Tasks to complete:
1. Rewrite the paragraph of the cross-provider results page that begins "Ollama-specific finding" as a short bulleted list, keeping its main facts.
2. According to the cross-provider results page, what was the latency per episode for qwen3.5:9b?
3. Retype the cross-provider results page from the words "Ollama (local)¶" through the words "prompts at chunk_size=15)".

Source document:
Champion gates: silver coverage ≥ 70%, fallback rate ≤ 20%, ≥ 30% cost reduction vs staged.

Cross-provider results¶

Cloud providers¶

Provider	Model	Staged cov	bundled_a	bundled_b	bundled_ab	Champion	Calls cut
Gemini	2.5-flash-lite	75%	80%	82%	82%	bundled_ab	92%
Anthropic	claude-haiku-4-5	77.5%	82.5%	80%	82.5%	bundled_ab	92%
OpenAI	gpt-4o-mini	72%	77.5%	72.5%	72.5%	bundled_ab	92%
DeepSeek	deepseek-chat	72%	75%	78%	78%	bundled_ab	92%
Grok	grok-3-fast	90%	87.5%	87.5%	87.5%	bundled_ab	92%
Mistral	mistral-small-latest	70%	70%	80%	67.5%	bundled_b_only	75%

Latency (all cells):

Provider	Staged	bundled_ab	Δ
Gemini	95.6s	36.0s	-62%
Anthropic	42.9s	17.9s	-58%
DeepSeek	51.3s	32.0s	-38%
OpenAI	38.8s	28.1s	-28%
Grok	41.6s	34.4s	-17%
Mistral	35.3s	28.1s (bundled_b 28.1s)	-20%

Ollama (local)¶

Bundled-only matrix; staged not measured (per-call overhead × 76 calls = 30-40 min/ep, not a representative deployment).

Model	Params	Coverage	Grounded	Latency/ep	Notes
qwen3.5:9b	9B	72%	72%	122s	Ollama champion; clean run, no fallbacks
mistral-small3.2	24B	70%	70%	852s	Comparable quality; 7x slower than qwen on local CPU
llama3.2:3b	3B	62%	45%	60s	Below 70% gate; 1+ JSON parse fallback observed (3B model fragile on bundled prompts at chunk_size=15)

Ollama-specific finding: bundled prompts cross Ollama's default 2048 context window. Bundled methods on OllamaProvider pass num_ctx=32k explicitly via _ollama_openai_chat_extra_kwargs. Without that fix, mistral-small3.2 silently truncated input and timed out on retries.

Entries shown:
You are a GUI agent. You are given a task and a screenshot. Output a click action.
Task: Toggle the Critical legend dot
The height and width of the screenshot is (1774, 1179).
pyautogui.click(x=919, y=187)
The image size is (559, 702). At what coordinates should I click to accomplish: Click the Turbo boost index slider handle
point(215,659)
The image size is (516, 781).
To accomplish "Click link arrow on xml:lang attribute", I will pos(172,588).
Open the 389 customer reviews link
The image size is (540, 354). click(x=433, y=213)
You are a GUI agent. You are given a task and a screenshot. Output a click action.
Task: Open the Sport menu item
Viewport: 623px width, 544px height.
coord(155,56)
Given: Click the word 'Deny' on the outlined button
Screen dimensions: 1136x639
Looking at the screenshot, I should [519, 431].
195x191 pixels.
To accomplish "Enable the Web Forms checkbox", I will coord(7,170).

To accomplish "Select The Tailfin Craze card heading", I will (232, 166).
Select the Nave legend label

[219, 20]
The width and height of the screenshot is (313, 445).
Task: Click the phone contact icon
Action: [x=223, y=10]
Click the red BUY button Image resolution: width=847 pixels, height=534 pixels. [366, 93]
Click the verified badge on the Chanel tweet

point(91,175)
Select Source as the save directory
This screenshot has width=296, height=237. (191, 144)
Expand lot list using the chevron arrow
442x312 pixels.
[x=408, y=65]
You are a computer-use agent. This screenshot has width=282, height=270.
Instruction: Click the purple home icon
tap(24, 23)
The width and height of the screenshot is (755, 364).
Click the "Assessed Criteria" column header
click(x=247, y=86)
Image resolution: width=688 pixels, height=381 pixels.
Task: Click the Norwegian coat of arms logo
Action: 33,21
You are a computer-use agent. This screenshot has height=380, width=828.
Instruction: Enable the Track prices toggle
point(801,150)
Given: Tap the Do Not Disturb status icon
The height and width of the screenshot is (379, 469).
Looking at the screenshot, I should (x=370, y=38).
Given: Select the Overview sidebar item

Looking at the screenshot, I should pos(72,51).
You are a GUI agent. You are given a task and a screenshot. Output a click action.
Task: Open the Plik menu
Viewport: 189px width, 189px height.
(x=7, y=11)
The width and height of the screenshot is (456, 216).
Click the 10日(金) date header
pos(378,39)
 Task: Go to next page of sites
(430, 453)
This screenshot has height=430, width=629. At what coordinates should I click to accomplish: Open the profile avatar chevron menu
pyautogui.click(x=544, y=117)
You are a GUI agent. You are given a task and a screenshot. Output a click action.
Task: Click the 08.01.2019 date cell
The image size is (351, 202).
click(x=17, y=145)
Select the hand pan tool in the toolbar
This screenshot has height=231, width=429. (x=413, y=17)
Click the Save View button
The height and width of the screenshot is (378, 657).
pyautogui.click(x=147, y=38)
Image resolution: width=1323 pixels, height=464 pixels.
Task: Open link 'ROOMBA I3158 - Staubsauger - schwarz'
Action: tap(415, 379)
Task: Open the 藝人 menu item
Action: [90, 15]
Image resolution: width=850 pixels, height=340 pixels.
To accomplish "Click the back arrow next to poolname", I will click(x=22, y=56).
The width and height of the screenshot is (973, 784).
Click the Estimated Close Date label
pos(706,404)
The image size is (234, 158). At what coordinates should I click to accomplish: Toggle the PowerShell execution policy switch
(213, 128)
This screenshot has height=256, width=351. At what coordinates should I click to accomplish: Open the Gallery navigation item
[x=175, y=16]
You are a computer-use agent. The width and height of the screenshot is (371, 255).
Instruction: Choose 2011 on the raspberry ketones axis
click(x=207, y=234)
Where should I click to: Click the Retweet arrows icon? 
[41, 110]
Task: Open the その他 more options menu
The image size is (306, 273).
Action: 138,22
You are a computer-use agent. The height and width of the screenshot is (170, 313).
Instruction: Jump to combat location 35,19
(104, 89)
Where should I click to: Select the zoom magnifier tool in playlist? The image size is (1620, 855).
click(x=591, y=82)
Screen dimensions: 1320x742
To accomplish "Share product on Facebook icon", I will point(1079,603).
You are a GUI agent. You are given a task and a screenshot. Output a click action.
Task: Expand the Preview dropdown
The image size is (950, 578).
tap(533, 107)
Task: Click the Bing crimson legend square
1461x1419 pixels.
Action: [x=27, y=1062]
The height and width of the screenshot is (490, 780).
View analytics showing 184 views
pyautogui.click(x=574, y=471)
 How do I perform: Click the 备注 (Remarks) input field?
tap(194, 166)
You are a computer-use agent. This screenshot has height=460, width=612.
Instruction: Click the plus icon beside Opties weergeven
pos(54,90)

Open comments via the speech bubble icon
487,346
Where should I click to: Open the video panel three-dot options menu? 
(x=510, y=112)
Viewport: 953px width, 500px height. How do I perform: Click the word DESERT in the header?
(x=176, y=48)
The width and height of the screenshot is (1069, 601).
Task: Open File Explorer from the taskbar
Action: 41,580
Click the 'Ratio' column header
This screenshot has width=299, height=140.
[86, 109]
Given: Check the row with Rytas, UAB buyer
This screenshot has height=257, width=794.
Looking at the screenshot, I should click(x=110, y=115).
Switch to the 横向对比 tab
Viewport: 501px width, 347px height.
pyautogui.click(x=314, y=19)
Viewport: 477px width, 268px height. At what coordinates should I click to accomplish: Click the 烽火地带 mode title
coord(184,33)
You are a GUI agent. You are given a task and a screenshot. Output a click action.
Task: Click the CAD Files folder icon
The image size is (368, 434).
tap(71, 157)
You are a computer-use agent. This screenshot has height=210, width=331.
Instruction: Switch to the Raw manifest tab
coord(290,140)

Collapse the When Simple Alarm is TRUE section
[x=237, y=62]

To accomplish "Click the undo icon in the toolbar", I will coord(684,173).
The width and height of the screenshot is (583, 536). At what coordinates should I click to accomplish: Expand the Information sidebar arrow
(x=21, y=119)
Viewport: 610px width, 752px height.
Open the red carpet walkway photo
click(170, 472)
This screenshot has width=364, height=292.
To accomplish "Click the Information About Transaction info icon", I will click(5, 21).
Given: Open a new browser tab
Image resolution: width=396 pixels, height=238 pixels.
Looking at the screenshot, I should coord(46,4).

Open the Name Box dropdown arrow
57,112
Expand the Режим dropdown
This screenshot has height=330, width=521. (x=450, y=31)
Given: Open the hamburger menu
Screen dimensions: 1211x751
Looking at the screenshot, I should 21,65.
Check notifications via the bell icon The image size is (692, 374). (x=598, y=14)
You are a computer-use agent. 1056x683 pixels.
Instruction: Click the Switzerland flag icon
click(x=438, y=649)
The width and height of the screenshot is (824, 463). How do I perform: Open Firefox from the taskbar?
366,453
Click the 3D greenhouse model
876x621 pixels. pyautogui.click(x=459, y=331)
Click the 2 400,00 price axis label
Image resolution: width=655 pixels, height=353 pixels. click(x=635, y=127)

List of solutions:
1.
- Bundled prompts exceed Ollama's default 2048 context window.
- Bundled methods on OllamaProvider explicitly pass num_ctx=32k through _ollama_openai_chat_extra_kwargs.
- Without this fix, mistral-small3.2 silently truncated input and timed out on retries.

2. 122s.

3.
Ollama (local)¶

Bundled-only matrix; staged not measured (per-call overhead × 76 calls = 30-40 min/ep, not a representative deployment).

Model	Params	Coverage	Grounded	Latency/ep	Notes
qwen3.5:9b	9B	72%	72%	122s	Ollama champion; clean run, no fallbacks
mistral-small3.2	24B	70%	70%	852s	Comparable quality; 7x slower than qwen on local CPU
llama3.2:3b	3B	62%	45%	60s	Below 70% gate; 1+ JSON parse fallback observed (3B model fragile on bundled prompts at chunk_size=15)